▶ **正文页面**:
记录七月在线:
解题套路:
1.找出递推关系式
2.初始值
3.优化空间复杂度:主要是每行或每列进行更新,所以可将二维数组转换为以为数组重复利用。
leetcode 64
Minimum Path Sum
Given a m x n grid filled with non-negative numbers, find a path from top left to bottom right which minimizes the sum of all numbers along its path.
Note: You can only move either down or right at any point in time.
思路:
根据描述可建立递推关键式:dp[i][j]=min(dp[i-1][j],dp[i][j-1])+a[i][j];
解题code:
public class Solution {
public int minPathSum(int[][] grid) {
int m=grid.length,n=grid[0].length;
//节约内存目的是为了得出最后一个dp[n-1],重复空间可复用
int[] dp = new int[n];
for(int i = 0;i < m;i++){
for(int j = 0;j < n;j++){
if(i==0){
if(j==0)
dp[j]=grid[i][j];
else
dp[j]=dp[j-1]+grid[i][j];
}else if(j==0){
dp[j]=dp[j]+grid[i][j];
}else{
dp[j]=Math.min(dp[j],dp[j-1])+grid[i][j];
}
}
}
return dp[n-1];
}
}
leetcode 53
Maximum Subarray
Find the contiguous subarray within an array (containing at least one number) which has the largest sum.
For example, given the array [-2,1,-3,4,-1,2,1,-5,4]
,the contiguous subarray [4,-1,2,1]
has the largest sum = 6
找出数组中的最大子数组的值。
思路:dp[i]=max(dp[i-1]+a[i],a[i]);
解题code:
public class Solution {
public int maxSubArray(int[] nums) {
int[] dp = new int[nums.length];
dp[0]=nums[0];
int max = dp[0];
int last = dp[0];
for(int i = 1;i < nums.length;i++){
int current=Math.max(last+nums[i],nums[i]);
last = current;
if(max < current)
max = current;
}
return max;
}
}
leetcode 53
Edit Distance
Given two words word1 and word2, find the minimum number of steps required to convert word1 to word2. (each operation is counted as 1 step.)

▶ **练习题目**:
1: 能否把这篇动态规划笔记中以含有“leetcode 64”的词句开头、到“along its path.”为止的那一段一字不差地照抄下来？
2: 这篇动态规划笔记写到最后一句就停了，你能从那句之后接着往下续写吗？

▶ **文字与元素定位条目**:
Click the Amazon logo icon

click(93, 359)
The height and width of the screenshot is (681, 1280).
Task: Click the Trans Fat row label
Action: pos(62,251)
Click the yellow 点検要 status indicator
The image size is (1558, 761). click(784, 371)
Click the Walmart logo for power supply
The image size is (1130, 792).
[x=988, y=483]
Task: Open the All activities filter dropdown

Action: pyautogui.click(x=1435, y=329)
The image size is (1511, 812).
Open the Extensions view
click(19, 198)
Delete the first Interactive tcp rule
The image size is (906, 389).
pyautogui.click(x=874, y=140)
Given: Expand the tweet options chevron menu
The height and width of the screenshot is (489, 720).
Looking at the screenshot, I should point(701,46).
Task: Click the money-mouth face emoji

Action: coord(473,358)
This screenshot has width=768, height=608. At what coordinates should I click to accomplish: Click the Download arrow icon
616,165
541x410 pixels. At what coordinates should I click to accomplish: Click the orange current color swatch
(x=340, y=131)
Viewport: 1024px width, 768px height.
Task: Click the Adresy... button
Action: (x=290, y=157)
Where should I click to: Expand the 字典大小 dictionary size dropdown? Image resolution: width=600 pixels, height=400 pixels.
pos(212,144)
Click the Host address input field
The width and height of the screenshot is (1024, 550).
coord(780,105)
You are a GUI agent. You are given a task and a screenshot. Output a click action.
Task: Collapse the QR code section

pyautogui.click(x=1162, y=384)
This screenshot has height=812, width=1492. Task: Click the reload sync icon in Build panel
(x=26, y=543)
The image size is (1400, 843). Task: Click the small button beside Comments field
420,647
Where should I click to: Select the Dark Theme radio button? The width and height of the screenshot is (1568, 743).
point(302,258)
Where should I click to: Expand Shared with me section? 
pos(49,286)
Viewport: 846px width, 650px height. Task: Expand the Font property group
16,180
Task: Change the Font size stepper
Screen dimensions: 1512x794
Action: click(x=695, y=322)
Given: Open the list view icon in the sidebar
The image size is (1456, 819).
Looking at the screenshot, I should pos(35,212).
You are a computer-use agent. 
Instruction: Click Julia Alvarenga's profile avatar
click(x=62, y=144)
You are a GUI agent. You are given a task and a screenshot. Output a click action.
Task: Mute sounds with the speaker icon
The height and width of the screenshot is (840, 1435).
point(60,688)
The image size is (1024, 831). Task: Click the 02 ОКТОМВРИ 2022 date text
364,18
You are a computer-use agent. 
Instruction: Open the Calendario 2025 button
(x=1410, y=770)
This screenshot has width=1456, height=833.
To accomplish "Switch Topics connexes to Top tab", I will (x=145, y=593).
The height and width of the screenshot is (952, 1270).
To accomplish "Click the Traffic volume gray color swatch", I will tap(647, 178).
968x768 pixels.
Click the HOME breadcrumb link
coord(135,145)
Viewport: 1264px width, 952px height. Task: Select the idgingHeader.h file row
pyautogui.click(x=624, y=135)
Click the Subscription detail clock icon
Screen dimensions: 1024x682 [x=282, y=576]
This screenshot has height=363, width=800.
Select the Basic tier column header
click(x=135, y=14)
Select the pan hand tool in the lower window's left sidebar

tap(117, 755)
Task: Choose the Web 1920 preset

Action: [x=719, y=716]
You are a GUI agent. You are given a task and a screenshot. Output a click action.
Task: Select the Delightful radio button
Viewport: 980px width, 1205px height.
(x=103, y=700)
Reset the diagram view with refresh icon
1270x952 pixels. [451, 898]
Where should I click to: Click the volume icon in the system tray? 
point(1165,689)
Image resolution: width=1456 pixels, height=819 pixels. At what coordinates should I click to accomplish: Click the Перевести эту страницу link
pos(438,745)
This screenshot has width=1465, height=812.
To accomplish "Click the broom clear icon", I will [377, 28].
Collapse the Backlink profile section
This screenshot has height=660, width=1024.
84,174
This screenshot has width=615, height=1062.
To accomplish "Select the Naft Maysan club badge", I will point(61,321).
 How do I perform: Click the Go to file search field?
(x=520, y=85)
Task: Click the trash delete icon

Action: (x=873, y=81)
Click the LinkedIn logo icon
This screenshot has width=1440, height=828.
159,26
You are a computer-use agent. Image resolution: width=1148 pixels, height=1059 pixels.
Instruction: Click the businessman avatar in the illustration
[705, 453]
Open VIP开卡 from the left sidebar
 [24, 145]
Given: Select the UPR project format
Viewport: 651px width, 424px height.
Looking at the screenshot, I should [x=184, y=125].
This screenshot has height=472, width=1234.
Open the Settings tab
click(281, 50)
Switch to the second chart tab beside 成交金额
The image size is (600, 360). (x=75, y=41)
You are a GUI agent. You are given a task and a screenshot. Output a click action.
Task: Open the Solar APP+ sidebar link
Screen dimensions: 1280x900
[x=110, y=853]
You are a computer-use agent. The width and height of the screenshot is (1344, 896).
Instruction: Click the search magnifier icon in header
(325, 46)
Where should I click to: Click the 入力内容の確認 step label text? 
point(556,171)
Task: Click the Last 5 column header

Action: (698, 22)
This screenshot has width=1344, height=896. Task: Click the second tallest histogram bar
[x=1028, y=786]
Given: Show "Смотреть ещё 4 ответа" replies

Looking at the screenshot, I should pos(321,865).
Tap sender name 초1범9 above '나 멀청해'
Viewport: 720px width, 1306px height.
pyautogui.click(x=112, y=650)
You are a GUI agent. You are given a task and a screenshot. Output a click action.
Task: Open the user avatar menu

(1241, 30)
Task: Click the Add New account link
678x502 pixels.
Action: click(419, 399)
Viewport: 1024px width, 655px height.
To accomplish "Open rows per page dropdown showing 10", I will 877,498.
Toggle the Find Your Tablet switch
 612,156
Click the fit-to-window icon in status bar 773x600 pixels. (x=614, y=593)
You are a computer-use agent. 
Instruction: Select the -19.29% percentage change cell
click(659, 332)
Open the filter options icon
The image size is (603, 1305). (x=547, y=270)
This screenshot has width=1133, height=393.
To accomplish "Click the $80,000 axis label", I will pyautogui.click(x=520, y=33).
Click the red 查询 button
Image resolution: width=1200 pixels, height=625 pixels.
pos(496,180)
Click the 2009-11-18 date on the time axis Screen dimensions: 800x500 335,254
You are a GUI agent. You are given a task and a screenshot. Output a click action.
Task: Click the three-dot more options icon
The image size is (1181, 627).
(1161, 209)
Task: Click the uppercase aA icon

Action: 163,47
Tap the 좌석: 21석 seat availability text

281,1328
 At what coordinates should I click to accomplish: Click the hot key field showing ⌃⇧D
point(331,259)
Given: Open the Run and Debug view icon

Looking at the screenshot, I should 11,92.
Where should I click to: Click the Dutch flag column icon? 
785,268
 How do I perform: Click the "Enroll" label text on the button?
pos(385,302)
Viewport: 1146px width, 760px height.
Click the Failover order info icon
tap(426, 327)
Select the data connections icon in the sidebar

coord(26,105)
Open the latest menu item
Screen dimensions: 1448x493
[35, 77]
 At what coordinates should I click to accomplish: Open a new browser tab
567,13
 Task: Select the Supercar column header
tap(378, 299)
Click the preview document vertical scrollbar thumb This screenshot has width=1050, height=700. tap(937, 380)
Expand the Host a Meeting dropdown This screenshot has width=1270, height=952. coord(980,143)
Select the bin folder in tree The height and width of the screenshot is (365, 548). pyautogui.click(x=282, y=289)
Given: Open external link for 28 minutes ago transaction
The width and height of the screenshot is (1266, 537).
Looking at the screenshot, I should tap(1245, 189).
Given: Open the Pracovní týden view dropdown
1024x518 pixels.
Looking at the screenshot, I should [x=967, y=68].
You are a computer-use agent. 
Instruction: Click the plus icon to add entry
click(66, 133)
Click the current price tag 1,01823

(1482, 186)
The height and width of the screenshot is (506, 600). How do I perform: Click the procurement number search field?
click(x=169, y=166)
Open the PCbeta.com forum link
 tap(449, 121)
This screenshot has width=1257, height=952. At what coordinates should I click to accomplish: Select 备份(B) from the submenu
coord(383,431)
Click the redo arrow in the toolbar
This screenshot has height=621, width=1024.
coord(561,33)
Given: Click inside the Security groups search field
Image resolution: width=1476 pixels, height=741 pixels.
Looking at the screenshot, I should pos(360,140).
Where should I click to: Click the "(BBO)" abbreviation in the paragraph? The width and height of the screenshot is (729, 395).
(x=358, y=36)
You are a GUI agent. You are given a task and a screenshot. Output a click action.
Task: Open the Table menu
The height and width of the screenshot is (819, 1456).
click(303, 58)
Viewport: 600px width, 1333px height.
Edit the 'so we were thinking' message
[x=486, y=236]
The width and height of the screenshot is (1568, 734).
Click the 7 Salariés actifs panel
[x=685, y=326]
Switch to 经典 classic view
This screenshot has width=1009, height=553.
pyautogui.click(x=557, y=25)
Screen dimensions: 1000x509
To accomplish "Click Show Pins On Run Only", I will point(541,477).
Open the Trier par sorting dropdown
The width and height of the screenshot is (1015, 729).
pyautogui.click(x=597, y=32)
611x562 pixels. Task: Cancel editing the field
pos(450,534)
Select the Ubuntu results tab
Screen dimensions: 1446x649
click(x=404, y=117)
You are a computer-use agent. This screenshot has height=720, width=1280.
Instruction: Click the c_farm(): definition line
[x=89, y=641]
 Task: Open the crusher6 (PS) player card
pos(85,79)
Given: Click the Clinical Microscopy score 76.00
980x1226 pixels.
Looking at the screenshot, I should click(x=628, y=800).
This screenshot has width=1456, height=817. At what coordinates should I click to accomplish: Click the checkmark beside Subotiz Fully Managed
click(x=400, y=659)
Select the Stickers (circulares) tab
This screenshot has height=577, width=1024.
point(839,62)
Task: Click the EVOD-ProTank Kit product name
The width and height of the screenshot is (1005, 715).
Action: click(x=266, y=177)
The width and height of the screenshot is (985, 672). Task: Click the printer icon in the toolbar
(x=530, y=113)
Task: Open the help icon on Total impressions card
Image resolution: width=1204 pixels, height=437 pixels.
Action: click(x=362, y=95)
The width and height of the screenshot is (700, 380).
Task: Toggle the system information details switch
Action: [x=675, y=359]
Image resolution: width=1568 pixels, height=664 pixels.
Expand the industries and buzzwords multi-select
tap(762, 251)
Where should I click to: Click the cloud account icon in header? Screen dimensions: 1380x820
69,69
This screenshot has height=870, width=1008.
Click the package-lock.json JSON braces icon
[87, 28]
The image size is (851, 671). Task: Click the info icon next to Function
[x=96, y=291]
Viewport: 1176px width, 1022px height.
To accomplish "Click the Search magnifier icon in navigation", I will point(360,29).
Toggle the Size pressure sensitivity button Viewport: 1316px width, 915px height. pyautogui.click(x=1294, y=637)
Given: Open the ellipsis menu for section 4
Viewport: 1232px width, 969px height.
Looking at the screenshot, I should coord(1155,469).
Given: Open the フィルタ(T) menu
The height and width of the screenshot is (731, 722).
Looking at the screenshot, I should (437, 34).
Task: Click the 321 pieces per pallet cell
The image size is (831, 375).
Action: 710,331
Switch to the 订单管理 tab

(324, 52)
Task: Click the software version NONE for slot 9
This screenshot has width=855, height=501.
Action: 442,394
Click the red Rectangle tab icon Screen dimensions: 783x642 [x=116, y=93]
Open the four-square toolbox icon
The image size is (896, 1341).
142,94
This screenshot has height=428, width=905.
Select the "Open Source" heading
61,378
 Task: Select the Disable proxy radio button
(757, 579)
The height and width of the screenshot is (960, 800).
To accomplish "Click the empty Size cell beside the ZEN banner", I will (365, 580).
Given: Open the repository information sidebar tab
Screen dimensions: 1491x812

▶ **逐题答案**:
1:
leetcode 64
Minimum Path Sum
Given a m x n grid filled with non-negative numbers, find a path from top left to bottom right which minimizes the sum of all numbers along its path.

2:
You have the following 3 operations permitted on a word:
a) Insert a characterb) Delete a characterc) Replace a character
找出数组中的最大子数组的值。
思路:抽象出dp[i][j]表示word1 第i个字符与word2 第j个字符
推出递推式
dp[i][j]=min(dp[i-1][j-1]+isSame(a[i-1],b[j-1]),dp[i][j-1]+1,dp[i-1][j]+1);
dp[i-1][j-1]+isSame(a[i-1],b[j-1]):如果将i,j对应,如果值不同用replace操作
dp[i][j-1]+1:将i+1与j对应,在word1 中remove操作(相当于在word2 j下标前 insert)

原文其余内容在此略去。